I have a brief example of a value level and type level list in Scala
sealed trait RowSet {
type Append[That <: RowSet] <: RowSet
def with[That <: RowSet](that: That): Append[That]
}
object RowSet {
case object Empty extends RowSet {
type Append[That <: RowSet] = That
override def with[That <: RowSet](that: That): Append[That] = that
}
case class Cons[A, B <: RowSet](head: A, tail: B) extends RowSet { self =>
type Append[That <: RowSet] = Cons[A, tail.Append[That]]
override def with[That <: RowSet](that: That): Append[That] = Cons(head, tail ++ that)
}
}
Currently attempting to convert this to TypeScript.

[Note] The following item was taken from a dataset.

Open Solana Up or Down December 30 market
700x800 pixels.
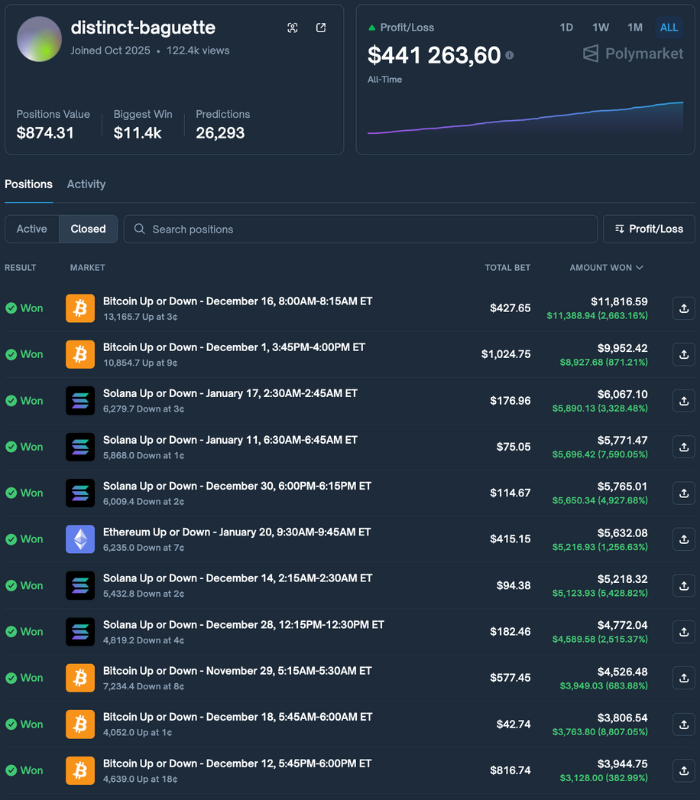click(236, 486)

Since TypeScript lacks the Abstract Type Members feature, resolving without type casting seems challenging.
My current TypeScript implementation (also accessible on Playground)
abstract class RowSet {
abstract with<That extends RowSet>(that: That): RowSet
}
type Append<This extends RowSet, That extends RowSet> =
This extends Cons<infer A, infer B> ? Cons<A, Append<B, That>> : That;
class Empty extends RowSet {
public with<That extends RowSet>(that: That): That {
return that;
}
}
class Cons<A, B extends RowSet> extends RowSet {
constructor(public readonly head: A, public readonly tail: B) {
super();
}
public with<That extends RowSet>(that: That): Cons<A, Append<B, That>> {
return new Cons(this.head, this.tail.with(that) as Append<B, That>)
}
}
const x = new Cons(5, new Empty) // Cons<number, Empty>
const y = new Cons("hi", new Empty) // Cons<string, Empty>
const z = x.with(y) // Cons<number, Cons<string, Empty>>
Exploring ways to avoid casting in this scenario:
return new Cons(this.head, this.tail.with(that) as Append<B, That>)
Although TypeScript recognizes the value as Append<B, That>, the casting is needed due to using the with method from abstract class RowSet, resulting in Cons<A, RowSet>.
Is there an alternative definition for RowSet in TypeScript that would allow TypeScript to infer everything correctly without manual intervention?